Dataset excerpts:
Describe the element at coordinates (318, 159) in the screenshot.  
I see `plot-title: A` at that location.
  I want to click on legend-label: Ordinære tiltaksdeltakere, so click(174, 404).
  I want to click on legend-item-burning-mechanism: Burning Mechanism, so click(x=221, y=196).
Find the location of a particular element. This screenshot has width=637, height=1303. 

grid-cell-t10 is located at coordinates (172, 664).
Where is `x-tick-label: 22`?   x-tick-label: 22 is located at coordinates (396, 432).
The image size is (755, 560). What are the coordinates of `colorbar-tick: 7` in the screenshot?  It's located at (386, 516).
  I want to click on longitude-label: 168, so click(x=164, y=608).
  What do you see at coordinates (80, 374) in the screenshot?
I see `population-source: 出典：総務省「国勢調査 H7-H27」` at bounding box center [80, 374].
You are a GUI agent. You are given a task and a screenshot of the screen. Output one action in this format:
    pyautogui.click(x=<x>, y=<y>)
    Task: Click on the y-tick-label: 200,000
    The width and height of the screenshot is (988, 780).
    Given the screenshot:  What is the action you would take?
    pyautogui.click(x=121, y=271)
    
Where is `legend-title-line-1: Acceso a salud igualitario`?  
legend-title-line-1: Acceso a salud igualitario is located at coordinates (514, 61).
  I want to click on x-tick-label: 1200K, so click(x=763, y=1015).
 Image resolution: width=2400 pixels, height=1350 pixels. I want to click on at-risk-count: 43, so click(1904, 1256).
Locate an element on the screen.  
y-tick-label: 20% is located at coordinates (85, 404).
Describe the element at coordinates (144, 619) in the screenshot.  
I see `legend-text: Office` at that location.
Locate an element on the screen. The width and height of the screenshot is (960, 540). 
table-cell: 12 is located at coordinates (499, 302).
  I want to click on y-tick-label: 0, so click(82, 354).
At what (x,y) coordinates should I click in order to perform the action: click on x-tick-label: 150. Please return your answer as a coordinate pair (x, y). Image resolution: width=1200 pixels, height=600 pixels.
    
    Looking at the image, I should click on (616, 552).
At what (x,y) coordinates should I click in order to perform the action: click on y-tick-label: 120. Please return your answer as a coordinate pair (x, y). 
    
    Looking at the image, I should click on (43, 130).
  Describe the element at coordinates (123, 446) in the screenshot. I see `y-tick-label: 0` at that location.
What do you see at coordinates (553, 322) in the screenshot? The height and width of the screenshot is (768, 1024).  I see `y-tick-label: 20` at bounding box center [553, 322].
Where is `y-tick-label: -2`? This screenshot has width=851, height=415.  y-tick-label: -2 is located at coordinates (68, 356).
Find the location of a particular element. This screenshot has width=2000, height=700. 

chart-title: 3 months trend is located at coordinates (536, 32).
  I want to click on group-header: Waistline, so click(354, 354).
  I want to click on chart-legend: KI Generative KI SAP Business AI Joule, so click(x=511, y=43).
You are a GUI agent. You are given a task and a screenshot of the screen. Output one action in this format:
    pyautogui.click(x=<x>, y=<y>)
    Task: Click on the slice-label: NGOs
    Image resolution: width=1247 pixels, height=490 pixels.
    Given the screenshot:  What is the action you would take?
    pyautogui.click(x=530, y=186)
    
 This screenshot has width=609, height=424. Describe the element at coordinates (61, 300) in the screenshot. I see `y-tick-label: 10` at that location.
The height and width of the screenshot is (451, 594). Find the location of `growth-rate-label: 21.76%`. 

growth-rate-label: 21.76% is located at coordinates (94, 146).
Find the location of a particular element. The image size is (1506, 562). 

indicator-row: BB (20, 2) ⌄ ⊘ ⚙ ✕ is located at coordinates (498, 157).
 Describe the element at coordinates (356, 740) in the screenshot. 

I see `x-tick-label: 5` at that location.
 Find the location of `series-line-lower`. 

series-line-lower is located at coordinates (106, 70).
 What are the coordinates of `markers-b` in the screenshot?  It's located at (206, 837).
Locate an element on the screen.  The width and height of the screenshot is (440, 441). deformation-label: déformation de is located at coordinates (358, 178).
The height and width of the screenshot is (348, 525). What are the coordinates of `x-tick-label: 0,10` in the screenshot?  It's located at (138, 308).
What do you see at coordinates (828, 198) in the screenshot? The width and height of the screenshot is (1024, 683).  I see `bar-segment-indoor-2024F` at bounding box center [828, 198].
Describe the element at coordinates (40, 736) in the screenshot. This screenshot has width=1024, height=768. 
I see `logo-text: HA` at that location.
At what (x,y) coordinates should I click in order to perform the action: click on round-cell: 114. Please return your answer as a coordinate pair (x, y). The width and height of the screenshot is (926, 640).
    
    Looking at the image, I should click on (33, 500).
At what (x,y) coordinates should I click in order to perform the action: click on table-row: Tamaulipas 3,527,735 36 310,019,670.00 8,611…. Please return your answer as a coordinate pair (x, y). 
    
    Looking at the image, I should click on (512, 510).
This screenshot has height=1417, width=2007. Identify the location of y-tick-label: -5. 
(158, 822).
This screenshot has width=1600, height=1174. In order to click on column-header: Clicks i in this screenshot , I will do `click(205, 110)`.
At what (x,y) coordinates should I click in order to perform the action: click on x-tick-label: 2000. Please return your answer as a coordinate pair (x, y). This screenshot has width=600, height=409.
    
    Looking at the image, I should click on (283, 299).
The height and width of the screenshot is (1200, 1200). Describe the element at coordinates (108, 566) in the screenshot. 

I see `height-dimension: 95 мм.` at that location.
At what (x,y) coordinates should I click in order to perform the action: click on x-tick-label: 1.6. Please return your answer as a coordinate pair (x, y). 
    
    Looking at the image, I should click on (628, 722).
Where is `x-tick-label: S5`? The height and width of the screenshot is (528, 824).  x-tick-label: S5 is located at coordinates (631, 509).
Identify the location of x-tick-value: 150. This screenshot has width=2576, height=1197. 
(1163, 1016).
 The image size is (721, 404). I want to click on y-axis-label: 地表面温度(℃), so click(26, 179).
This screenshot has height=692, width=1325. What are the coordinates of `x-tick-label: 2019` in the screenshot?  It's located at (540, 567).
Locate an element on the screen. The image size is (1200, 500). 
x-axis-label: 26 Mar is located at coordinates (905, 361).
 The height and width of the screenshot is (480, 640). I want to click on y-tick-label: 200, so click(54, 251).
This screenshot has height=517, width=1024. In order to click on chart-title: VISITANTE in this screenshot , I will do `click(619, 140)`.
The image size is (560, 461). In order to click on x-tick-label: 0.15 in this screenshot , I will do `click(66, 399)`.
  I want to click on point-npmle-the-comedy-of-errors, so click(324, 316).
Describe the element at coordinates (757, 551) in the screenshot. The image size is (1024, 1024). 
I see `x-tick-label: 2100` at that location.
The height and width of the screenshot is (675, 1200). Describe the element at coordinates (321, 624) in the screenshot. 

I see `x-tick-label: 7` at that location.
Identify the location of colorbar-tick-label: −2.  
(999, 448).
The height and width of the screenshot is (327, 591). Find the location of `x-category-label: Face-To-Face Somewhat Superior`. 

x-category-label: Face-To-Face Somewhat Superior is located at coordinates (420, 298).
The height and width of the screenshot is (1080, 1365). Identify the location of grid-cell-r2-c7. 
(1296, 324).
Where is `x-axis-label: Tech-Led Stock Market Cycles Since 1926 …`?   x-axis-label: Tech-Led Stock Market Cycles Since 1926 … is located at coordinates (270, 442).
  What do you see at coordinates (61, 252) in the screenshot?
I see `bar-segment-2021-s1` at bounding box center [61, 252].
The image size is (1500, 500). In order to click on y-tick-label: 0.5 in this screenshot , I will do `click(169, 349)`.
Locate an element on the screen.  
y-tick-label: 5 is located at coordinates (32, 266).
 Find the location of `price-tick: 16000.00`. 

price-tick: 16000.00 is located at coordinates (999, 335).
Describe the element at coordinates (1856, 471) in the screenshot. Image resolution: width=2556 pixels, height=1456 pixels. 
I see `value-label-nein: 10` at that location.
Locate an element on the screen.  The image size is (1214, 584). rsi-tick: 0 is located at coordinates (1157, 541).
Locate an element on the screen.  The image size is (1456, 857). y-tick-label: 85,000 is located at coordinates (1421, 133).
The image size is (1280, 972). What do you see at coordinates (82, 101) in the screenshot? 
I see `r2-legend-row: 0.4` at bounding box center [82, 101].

REQUIRED ACTION:
Convert the material to a Markdown table with columns Row and Line. Begin at the line containing "The height and width of the screenshot is (1080, 1365).", stop at the end of the material, and omit blank lines.

WRITTEN RESPONSE:
| Row | Line |
|---|---|
| 1 | The height and width of the screenshot is (1080, 1365). Identify the location of grid-cell-r2-c7.  |
| 2 | (1296, 324). |
| 3 | Where is `x-axis-label: Tech-Led Stock Market Cycles Since 1926 …`?   x-axis-label: Tech-Led Stock Market Cycles Since 1926 … is located at coordinates (270, 442). |
| 4 |   What do you see at coordinates (61, 252) in the screenshot? |
| 5 | I see `bar-segment-2021-s1` at bounding box center [61, 252]. |
| 6 | The image size is (1500, 500). In order to click on y-tick-label: 0.5 in this screenshot , I will do `click(169, 349)`. |
| 7 | Locate an element on the screen.   |
| 8 | y-tick-label: 5 is located at coordinates (32, 266). |
| 9 |  Find the location of `price-tick: 16000.00`.  |
| 10 | price-tick: 16000.00 is located at coordinates (999, 335). |
| 11 | Describe the element at coordinates (1856, 471) in the screenshot. Image resolution: width=2556 pixels, height=1456 pixels.  |
| 12 | I see `value-label-nein: 10` at that location. |
| 13 | Locate an element on the screen.  The image size is (1214, 584). rsi-tick: 0 is located at coordinates (1157, 541). |
| 14 | Locate an element on the screen.  The image size is (1456, 857). y-tick-label: 85,000 is located at coordinates (1421, 133). |
| 15 | The image size is (1280, 972). What do you see at coordinates (82, 101) in the screenshot?  |
| 16 | I see `r2-legend-row: 0.4` at bounding box center [82, 101]. |